- _STATED EXERCISE A_
Give back the full text on the house renovation, word for word.

First, think about the traces of daily life left in the house, including the forms and the story that remains there, and to create new traces of daily life, the film director: Yui Kiyohara, and the dramatist / photo-artist: Arata Mino joined the design team.
Then, the design team, actors, the dancer, and the musician lived together on the site before renovation. We used photographs and videos to record the traces of daily life in the house while we were living. Many of the scenes of life in this place are fading away, but we treated them as traces of life by capturing them in the form of photographs and video images. Some of the images were of meals, some were of plants in the garden, some were of light shining into the room, and some were of us, the designers. From these records, the “forms" of traces of daily life were extracted and collaged to create curved openings across each room on the exterior walls, a stairwell in the common building, and a door leading to the workshop on the north side. These have become "forms" that allow users to take in soft light, sit down, place things, and use them as they wish in existing architecture.
The traces of daily life left behind by the passing of time are reconstructed in the process of design and kept in this place. Of the seven buildings that have been renovated in this way, two consecutive buildings are in the shared atelier, four are in the apartments, and the remaining one is inhabited by residents from before the renovation. Currently, we, the members of us, artists, editors, and photographers live here, making something every day and renovating the building to suit their daily lives. The shared atelier is also used as a gallery and event space and is a place where people gather and open to the outside.
In the future, people living and visiting here will continue to touch the fragments of traces, such as the shadows that casually fall into the room and the light that leaks out of the building and create new traces in daily life.

- _RECORDS FOR THE EXERCISE_
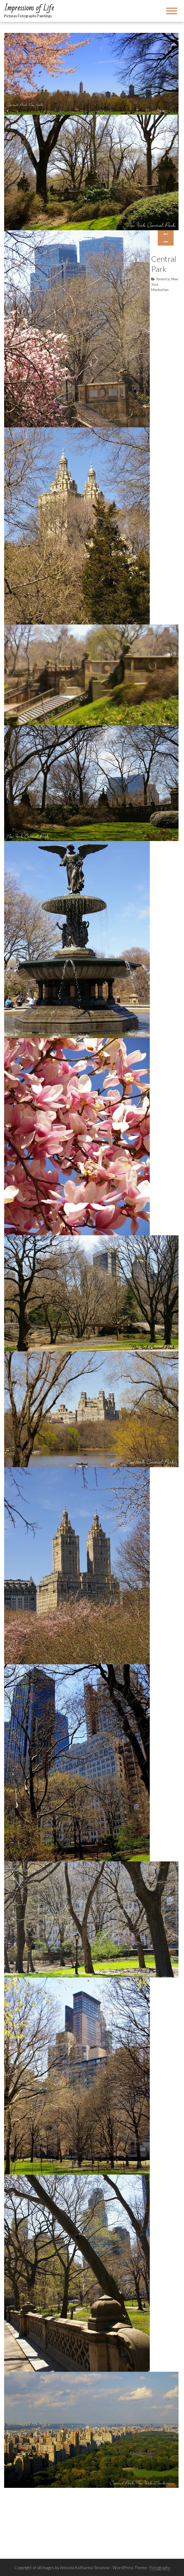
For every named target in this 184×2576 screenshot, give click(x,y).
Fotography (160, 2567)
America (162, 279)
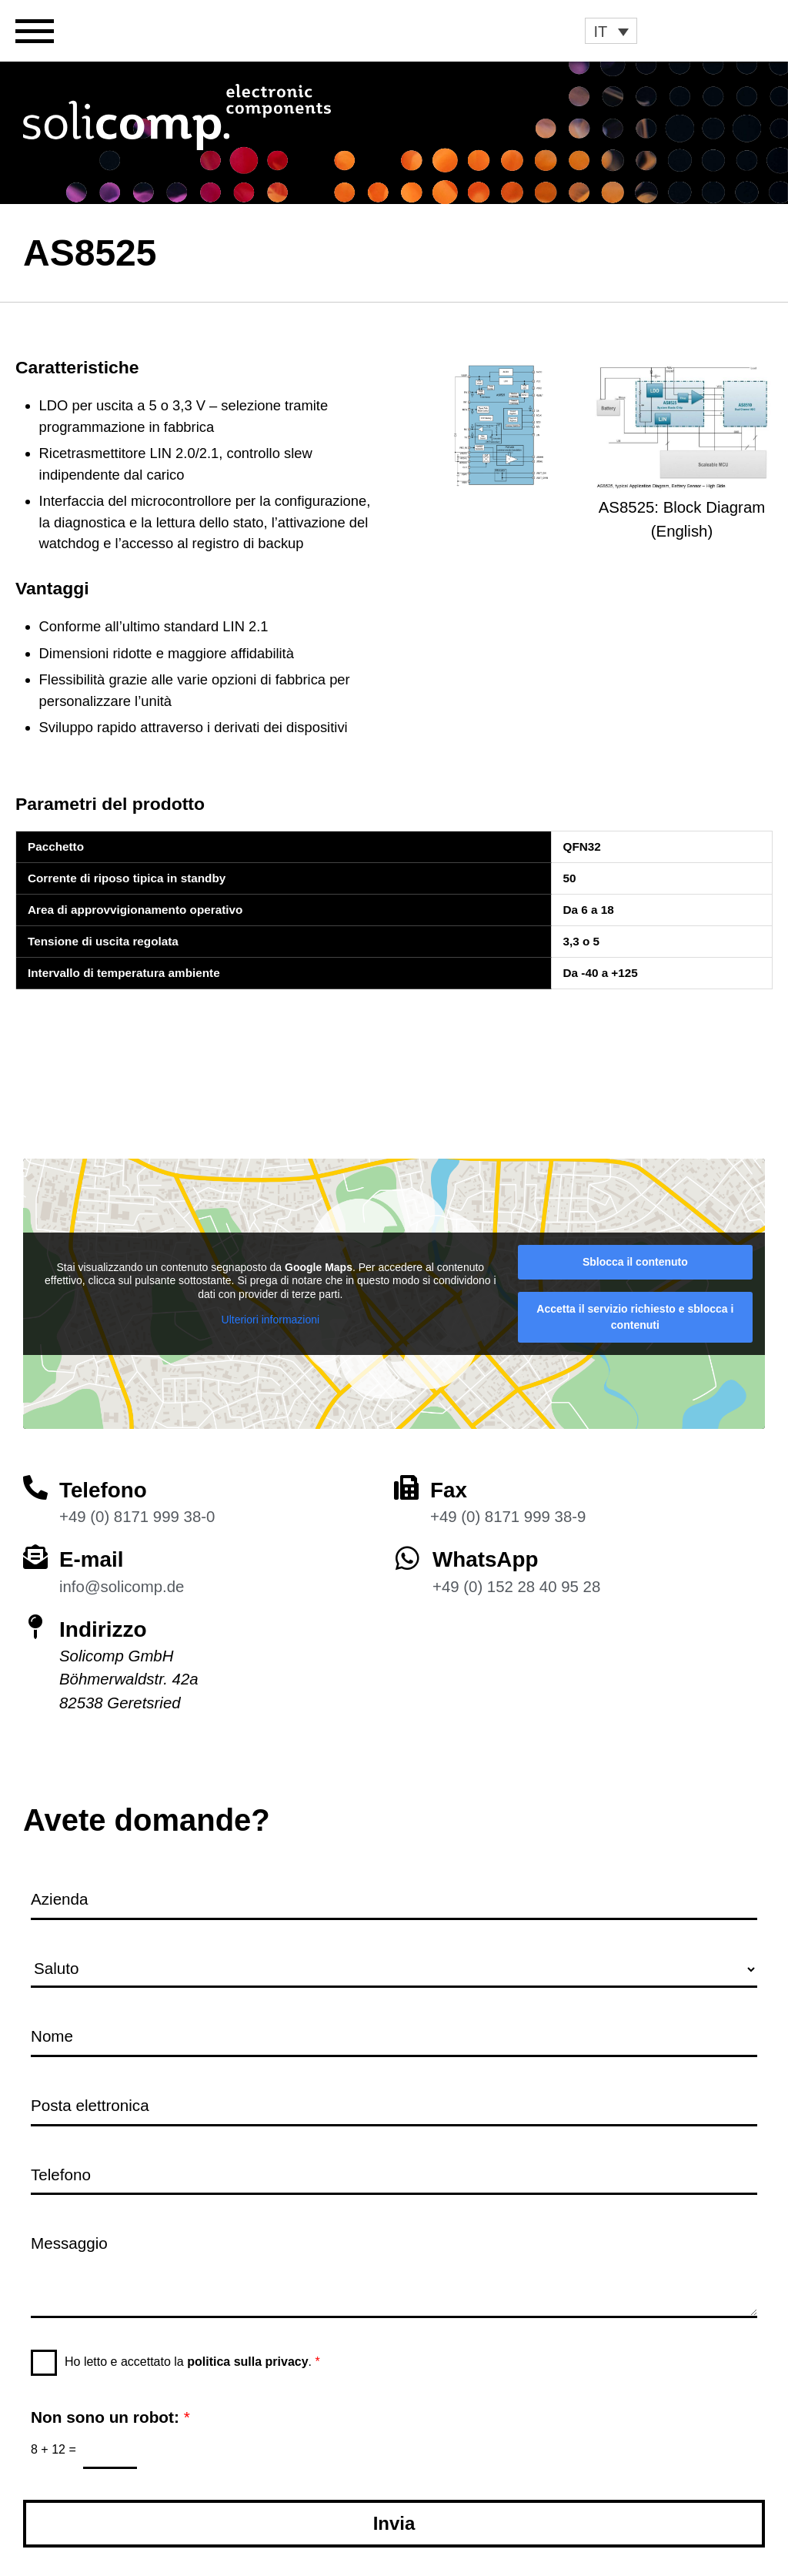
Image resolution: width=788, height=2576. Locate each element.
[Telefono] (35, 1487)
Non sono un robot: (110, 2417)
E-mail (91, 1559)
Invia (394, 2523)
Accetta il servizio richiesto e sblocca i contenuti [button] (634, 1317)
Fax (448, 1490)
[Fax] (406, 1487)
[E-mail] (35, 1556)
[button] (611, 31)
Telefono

- _STATED EXERCISE B_
Rewrite the entries from the line containing "Accetta il servizio" through the last entry, inclusive, with "button" changed to "control" and nothing else altered.

- _RIGHT ANSWER A_
First, think about the traces of daily life left in the house, including the forms and the story that remains there, and to create new traces of daily life, the film director: Yui Kiyohara, and the dramatist / photo-artist: Arata Mino joined the design team.
Then, the design team, actors, the dancer, and the musician lived together on the site before renovation. We used photographs and videos to record the traces of daily life in the house while we were living. Many of the scenes of life in this place are fading away, but we treated them as traces of life by capturing them in the form of photographs and video images. Some of the images were of meals, some were of plants in the garden, some were of light shining into the room, and some were of us, the designers. From these records, the “forms" of traces of daily life were extracted and collaged to create curved openings across each room on the exterior walls, a stairwell in the common building, and a door leading to the workshop on the north side. These have become "forms" that allow users to take in soft light, sit down, place things, and use them as they wish in existing architecture.
The traces of daily life left behind by the passing of time are reconstructed in the process of design and kept in this place. Of the seven buildings that have been renovated in this way, two consecutive buildings are in the shared atelier, four are in the apartments, and the remaining one is inhabited by residents from before the renovation. Currently, we, the members of us, artists, editors, and photographers live here, making something every day and renovating the building to suit their daily lives. The shared atelier is also used as a gallery and event space and is a place where people gather and open to the outside.
In the future, people living and visiting here will continue to touch the fragments of traces, such as the shadows that casually fall into the room and the light that leaks out of the building and create new traces in daily life.

- _RIGHT ANSWER B_
Accetta il servizio richiesto e sblocca i contenuti [control] (634, 1317)
Fax (448, 1490)
[Fax] (406, 1487)
[E-mail] (35, 1556)
[control] (611, 31)
Telefono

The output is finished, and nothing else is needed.